Dzień minął bardzo szybko. Czarnowłosa pędziła do domu, mając nadzieję, że zdąży zobaczyć Tamiko. Ostatnimi czasy nie widywała się ze swoją opiekunką, przez co jej humor nieco uległ pogorszeniu. Zawsze miała z kim porozmawiać, ale ostatnie dni były inne. Brak powrotu do domu, czy też codzienne misje powodowały, że dom stał niemalże pusty. Tym razem było tak samo. Czarnowłosa była sama, więc skorzystała z okazji, by przebrać się w ciepłe rzeczy i zjeść kolację. Tutaj nie miała wątpliwości, jej opiekunka dalej o niej pamiętała. Jedzenie, choć zimne czekało na nią w kuchni. Po posiłku Yumiko planowała potrenować. Zwoje, które Tamiko zbierała dla niej w szafce czekały na chwilę, w której czarnowłosa znowu podejmie wyzwania, nauczenia się jednej z technik.
Ukryty tekst
Yumiko usiadła na ławce z uśmiechem na ustach. Była zadowolona, dziury w tarczach były dowodem na to, że trening był owocny. Nawet bolące ręce nie przeszkadzały dziewczynie. Satysfakcja była duża i to się liczyło. Herbata w jej dłoniach dodawała ukojenia a fakt, że siedziała na dworze nie przeszkadzał. Było idealnie....
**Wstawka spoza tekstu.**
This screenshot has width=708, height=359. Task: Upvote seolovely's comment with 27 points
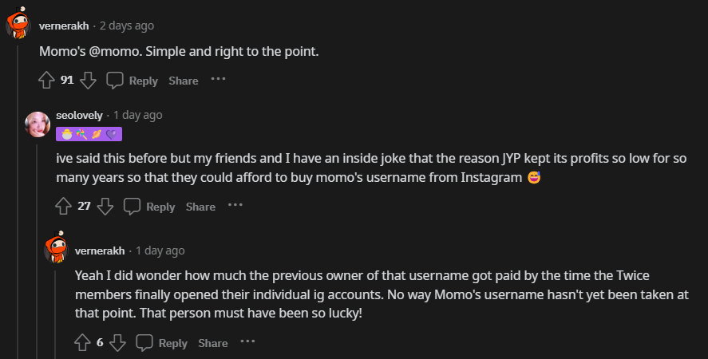click(x=63, y=207)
Powrót do domu był błogosławieństwem. Zawsze ta chwila sprawiała jej wiele radości, nawet teraz... Torba z zakupami wylądowała na podłodze, a czarnowłosa ruszyła do łazienki, w końcu musiała się odświeżyć i wziąć się do dalszej pracy. To była chwila dla niej i miała nadzieję, że nikt jej nie przeszkodzi. Nawet Tamiko, która wpadała w nieodpowiednim momencie. Wtedy na pewno zaczną się pytania, a teraz odpowiedzi mogłyby się jej nie spodobać. Czasami myślała, że kobieta specjalnie nie mówiła za dużo o czasie w którym to straciła pamięć. Jakby nie chciała by wspomnienia wróciły, ale cóż wiedziała, że powinna być wdzięczna.
Czarnowłosa po treningu wróciła do domu... Marzyła jedynie o tym, by położyć się w łóżku ze swoją ulubioną książką i odpłynąć w świat fantazji. Czasami życie w książkach było ciekawsze. Bohaterowie kochali tak mocno, nie było dramatów ani też łez. Romanse powodowały, że Yumiko myślała nad miłością. Nie taką rodzinną, lecz platoniczną. Kobiety do Mężczyzny. Czy w tych czasach istniało jeszcze uczucie silniejsze od wojen i bólu? Pytania nasuwały się gdy czytała kolejne strony, a oczy same zaczynały opadać. Zmęczenie w końcu dopadło i ją. Odpłynęła z lekturą przyciśniętą do piersi. Czy dalej będzie śniła o losach bohaterów? A może w krainie snów sama stanie się jedną z bohaterek z jej książki?